Leur originalité s’incarne tant dans leurs fonctionnements et modes de gestion internes que dans leurs constituants spatiaux et leurs rapports à leurs enveloppes territoriales.

 

LES « COPROPRIÉTÉS DE FAIT » DE L’AVENIDA BRASIL:

Les caractéristiques générales communes aux trois invasions sont : localisation dans des friches industrielles ou commerciales ; gestion par un syndic, sorte d’administrateur de la « copropriété » ; paiement par les habitants d’une taxe de copropriété, correspondant normalement aux dépenses collectives (gardien, femme de ménage, réparations et maintenances, etc.) ; Illégalité juridique ; implantation dans une zone sous contrôle d’un pouvoir parallèle à l’État, assez répandu dans la ville de Rio de Janeiro, dénommé milicia.

À Rio de Janeiro les milicias se caractérisent par la formation de groupes, en dehors de tout cadre formel, composés, entre autres, de pompiers, militaires, agents de prison et policiers, à la retraite ou en activité et dont l’objectif est l’extorsion de l’argent et le contrôle des zones d’habitat abandonnées par l’État, dont des favelas.

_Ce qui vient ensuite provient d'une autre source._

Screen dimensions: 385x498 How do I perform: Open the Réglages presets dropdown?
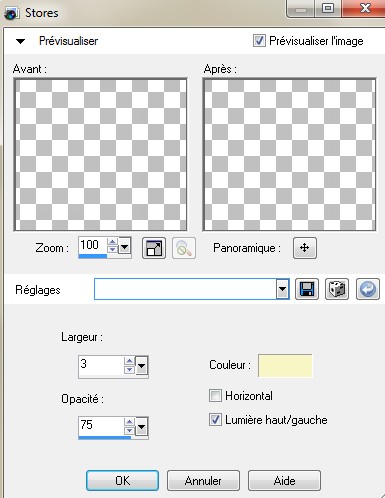282,289
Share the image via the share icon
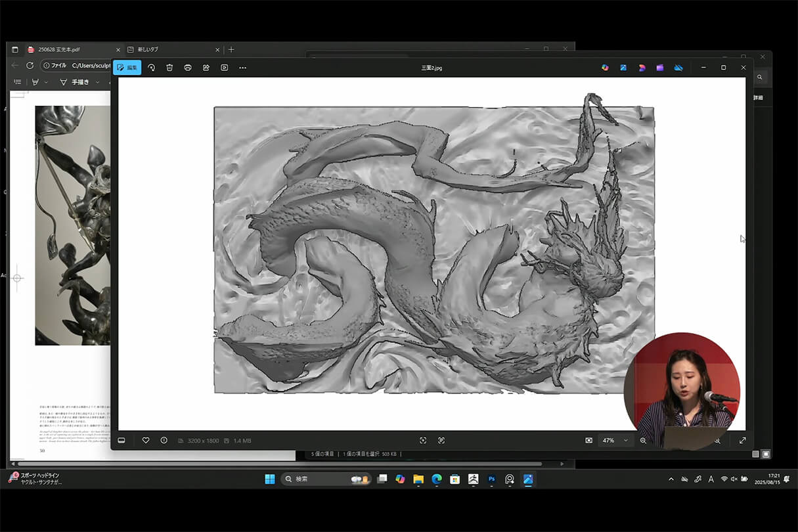The image size is (798, 532). tap(206, 68)
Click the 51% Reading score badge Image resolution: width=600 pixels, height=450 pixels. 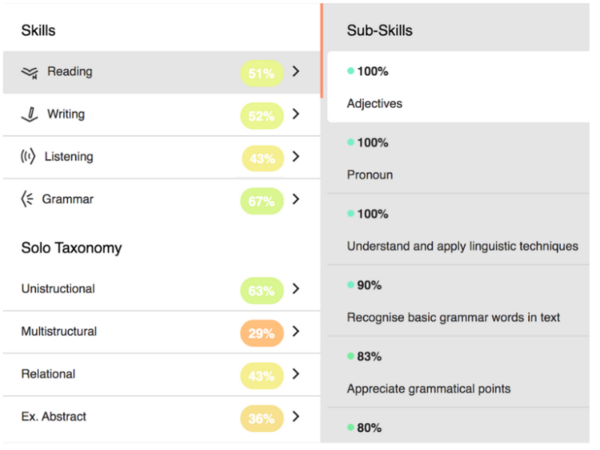pos(261,72)
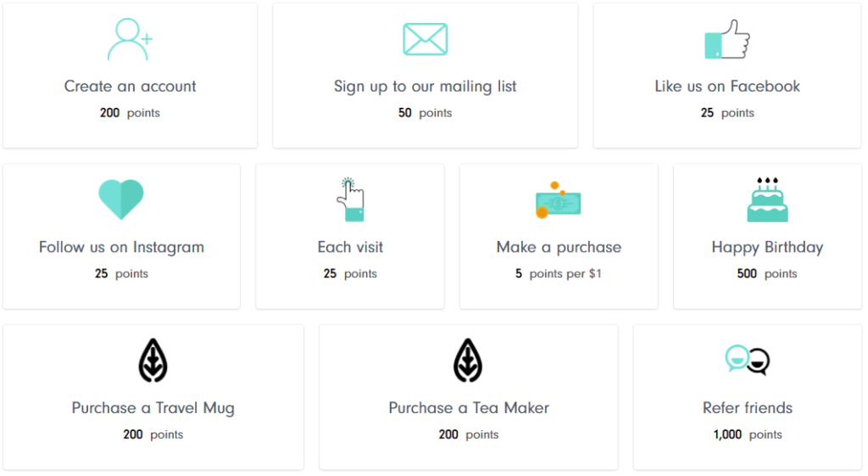Click the Make a purchase heading
Screen dimensions: 868x476
(559, 248)
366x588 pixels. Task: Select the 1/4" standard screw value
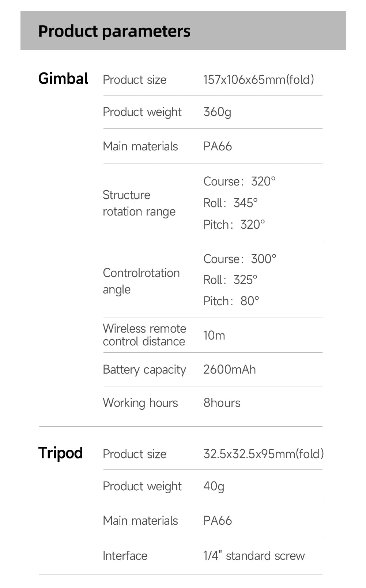tap(254, 556)
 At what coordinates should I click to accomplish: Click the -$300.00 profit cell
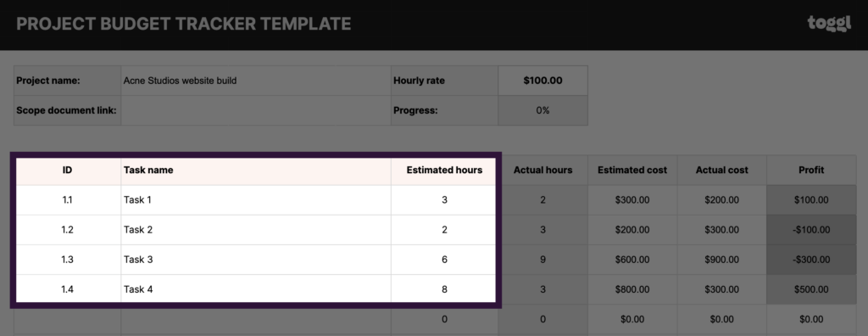click(x=811, y=260)
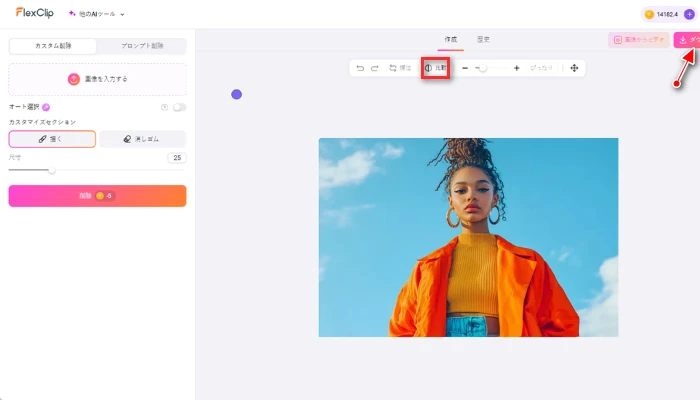This screenshot has height=400, width=700.
Task: Switch to the プロンプト削除 tab
Action: pyautogui.click(x=142, y=46)
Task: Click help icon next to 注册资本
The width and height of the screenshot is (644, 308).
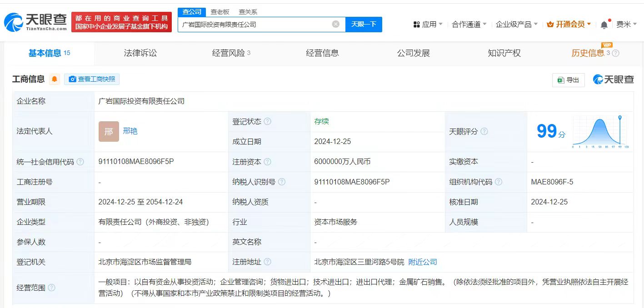Action: [x=267, y=162]
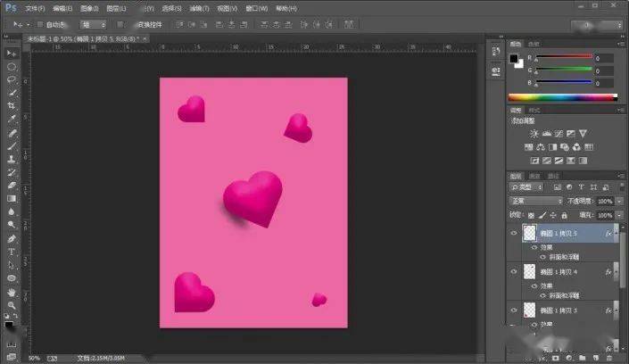Open the 文件(F) menu
The width and height of the screenshot is (629, 364).
click(35, 8)
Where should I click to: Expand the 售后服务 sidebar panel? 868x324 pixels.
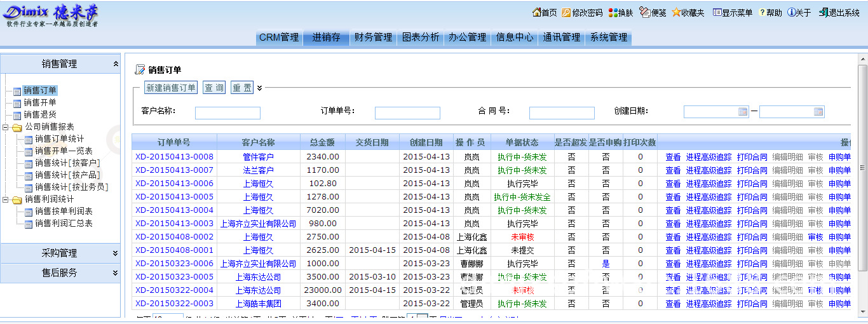click(x=115, y=273)
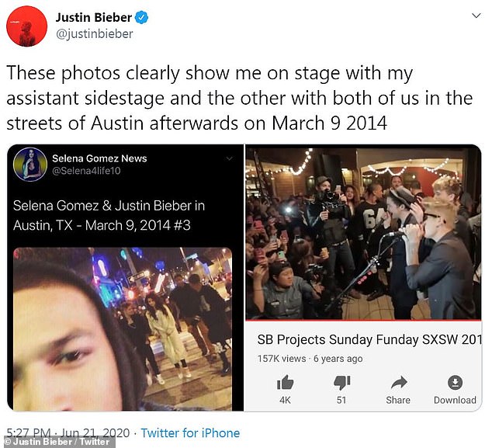
Task: Click the thumbs up like icon
Action: (285, 383)
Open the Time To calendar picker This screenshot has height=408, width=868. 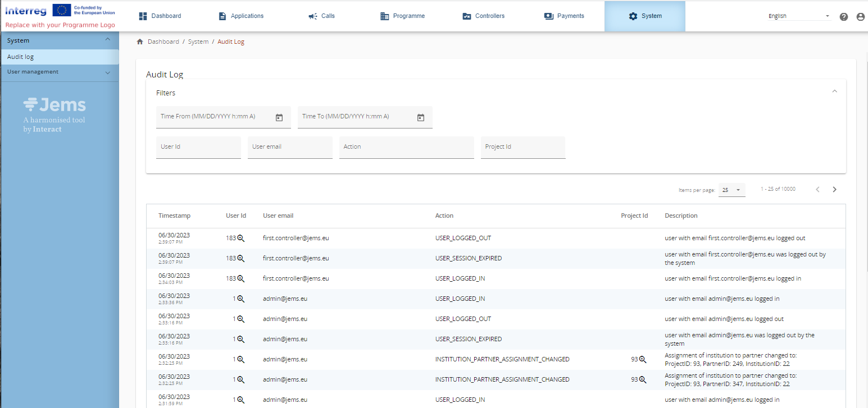click(421, 117)

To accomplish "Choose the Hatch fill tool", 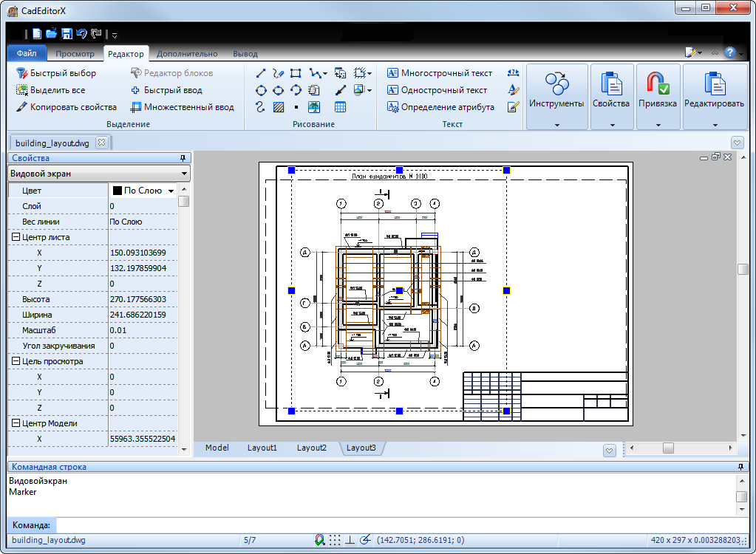I will click(279, 107).
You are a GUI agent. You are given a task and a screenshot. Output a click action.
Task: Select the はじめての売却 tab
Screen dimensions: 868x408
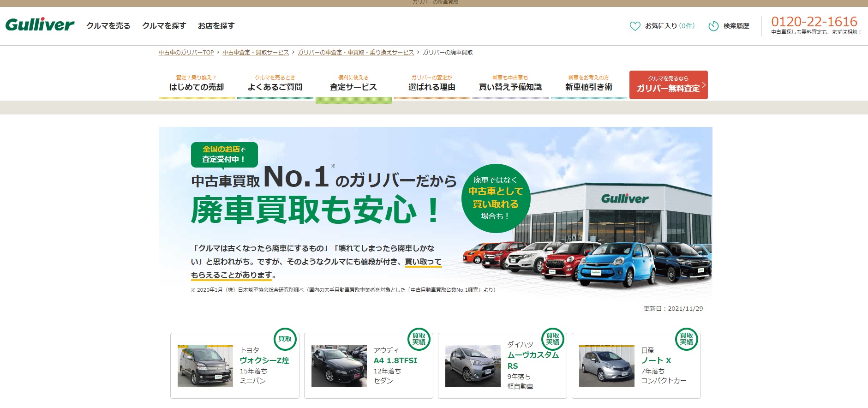[197, 84]
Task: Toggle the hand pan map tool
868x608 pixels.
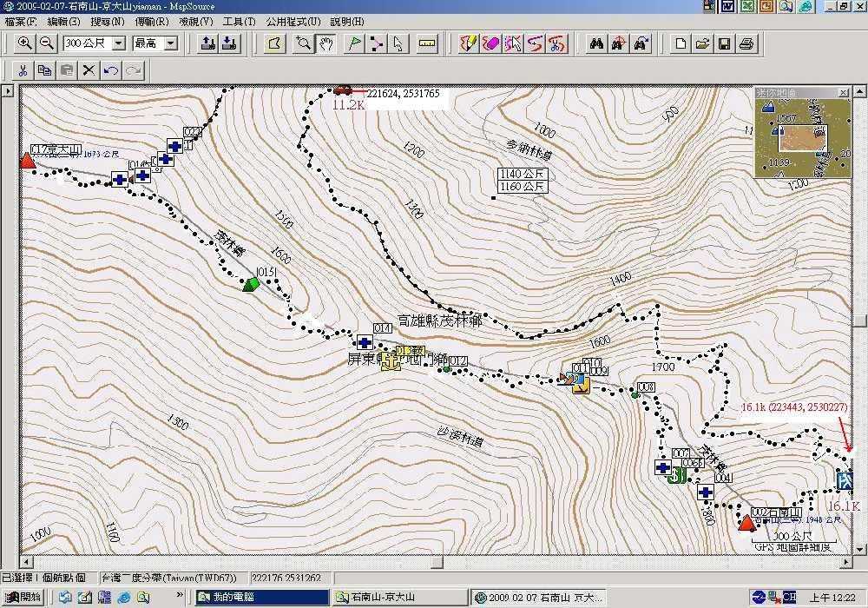Action: point(326,43)
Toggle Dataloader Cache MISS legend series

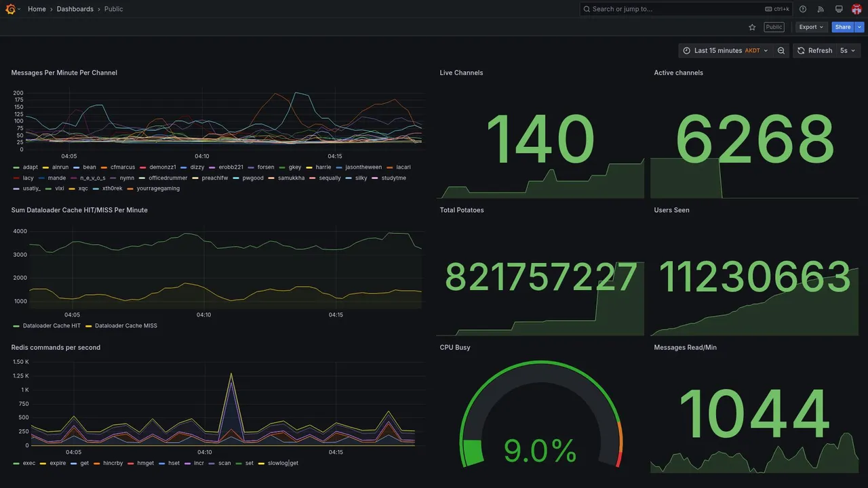pos(121,326)
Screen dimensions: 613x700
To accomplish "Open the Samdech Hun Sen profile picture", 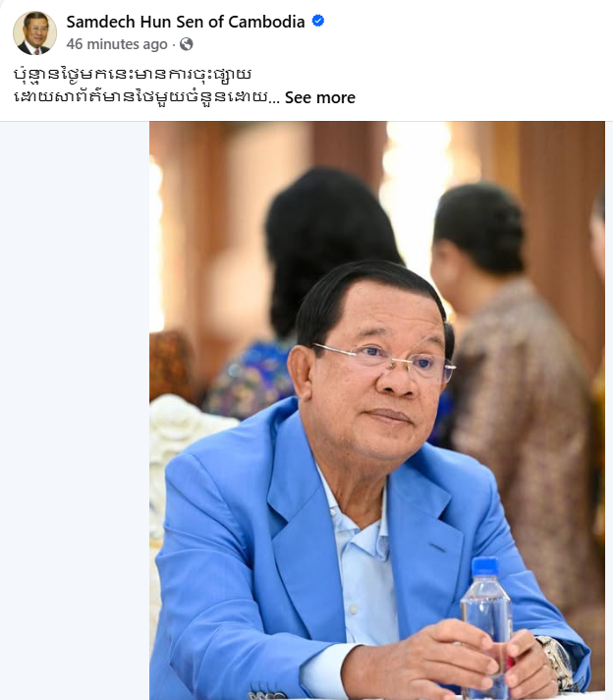I will point(34,33).
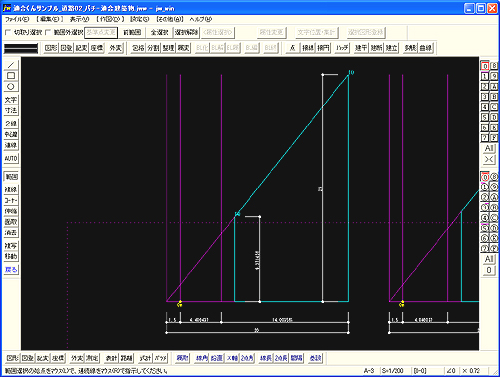Screen dimensions: 500x377
Task: Select the circle drawing tool
Action: coord(11,87)
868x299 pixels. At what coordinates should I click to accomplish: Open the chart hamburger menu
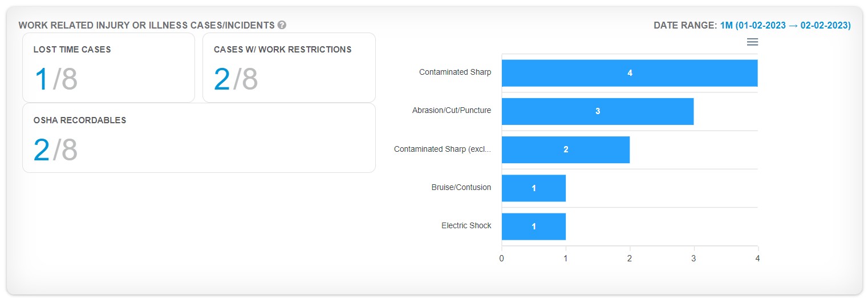752,42
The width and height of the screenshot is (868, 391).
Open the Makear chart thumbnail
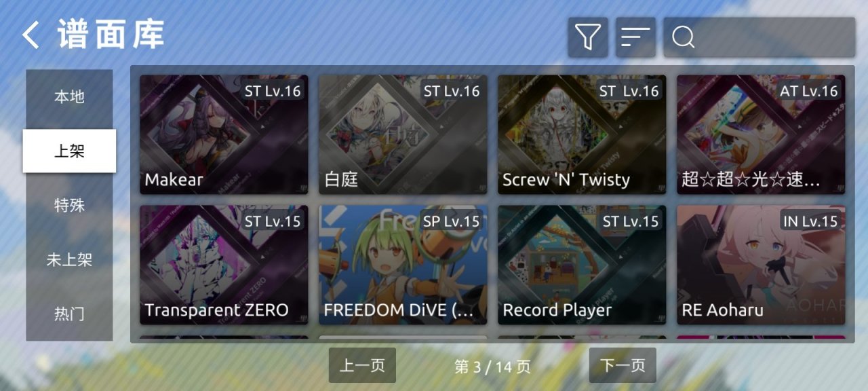pyautogui.click(x=224, y=134)
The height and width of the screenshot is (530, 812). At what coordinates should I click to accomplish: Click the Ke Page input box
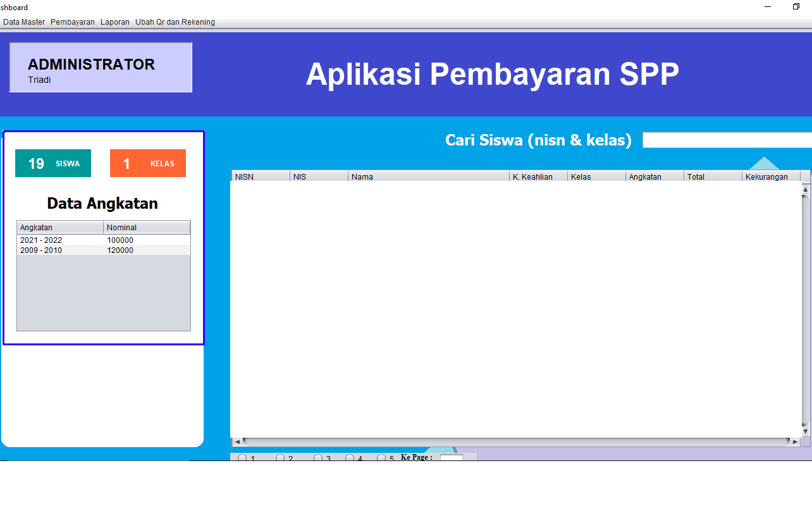click(x=450, y=458)
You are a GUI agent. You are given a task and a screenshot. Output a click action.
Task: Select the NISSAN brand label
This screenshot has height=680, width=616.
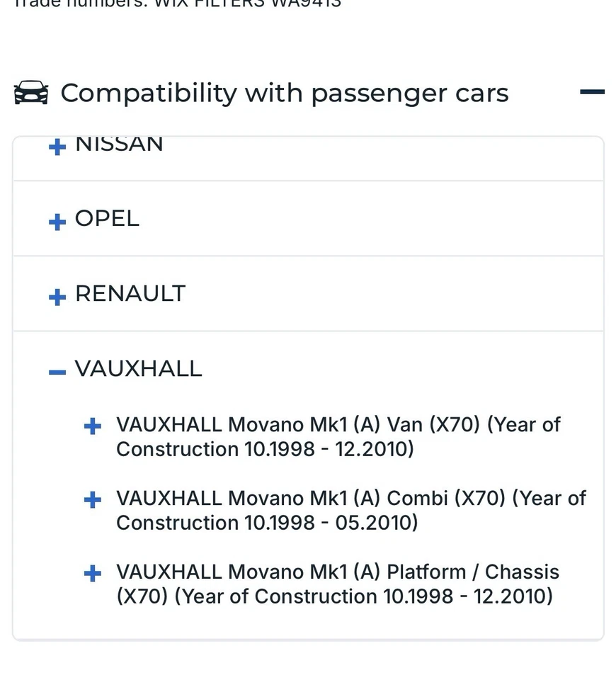(x=119, y=144)

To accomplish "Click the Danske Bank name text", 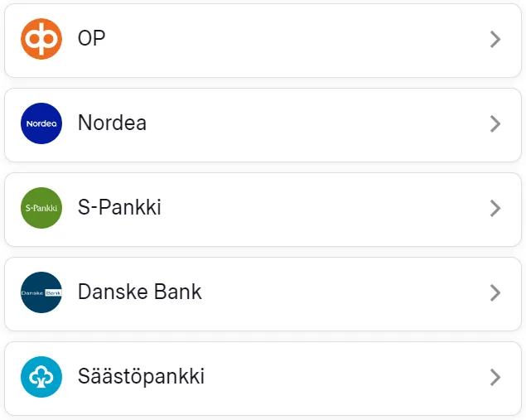I will click(139, 292).
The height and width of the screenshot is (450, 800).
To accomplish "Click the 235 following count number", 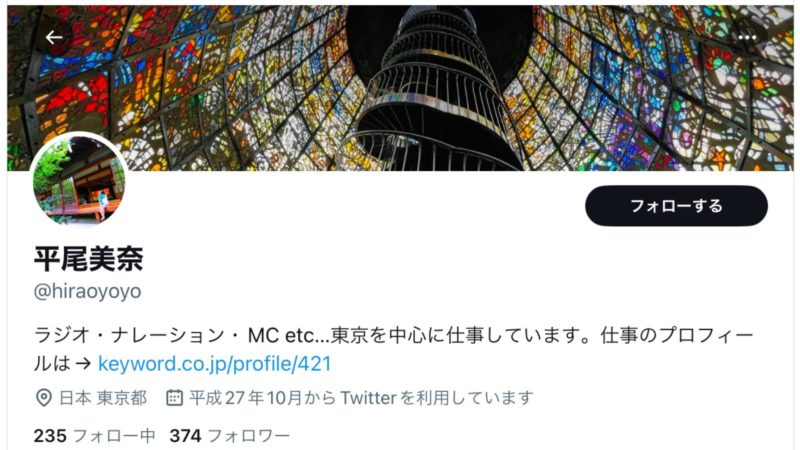I will (x=50, y=436).
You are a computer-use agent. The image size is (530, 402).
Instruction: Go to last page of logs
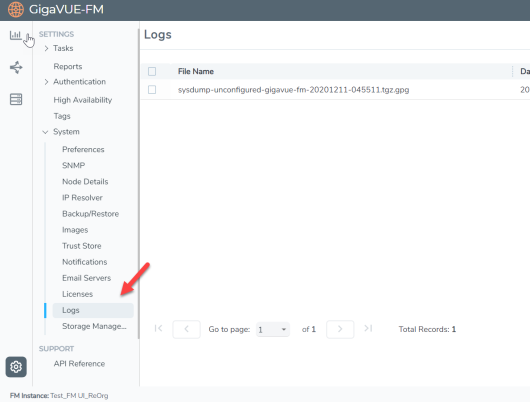pos(368,329)
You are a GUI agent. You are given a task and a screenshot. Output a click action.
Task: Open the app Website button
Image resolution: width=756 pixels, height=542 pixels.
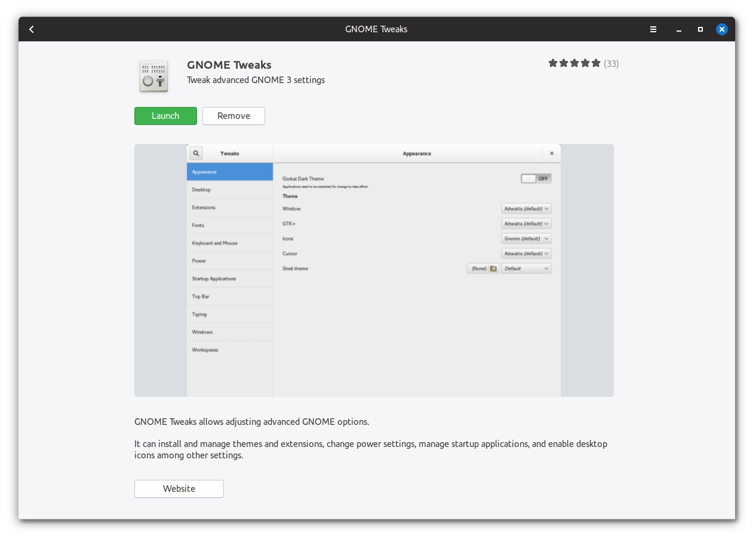tap(179, 489)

Ces milicianos ont souvent expulsé les trafiquants de drogues des zones qu’ils dominaient pour en prendre le contrôle.

L’emploi du terme « copropriété de fait » dans la caractérisation des « invasions » de l’Avenida Brasil, est justifié, en partie, par les définitions de copropriété en France et au Brésil.

Il s’agit bien d’un ensemble de constructions (immeuble et maisons) dont la propriété (même si illégale du point de vue juridique) est répartie entre plusieurs personnes par lots et appartements, comprenant chacun une partie privative et une quote-part de parties communes. Cependant, les parties communes sont progressivement occupées par des nouvelles unités d’habitation.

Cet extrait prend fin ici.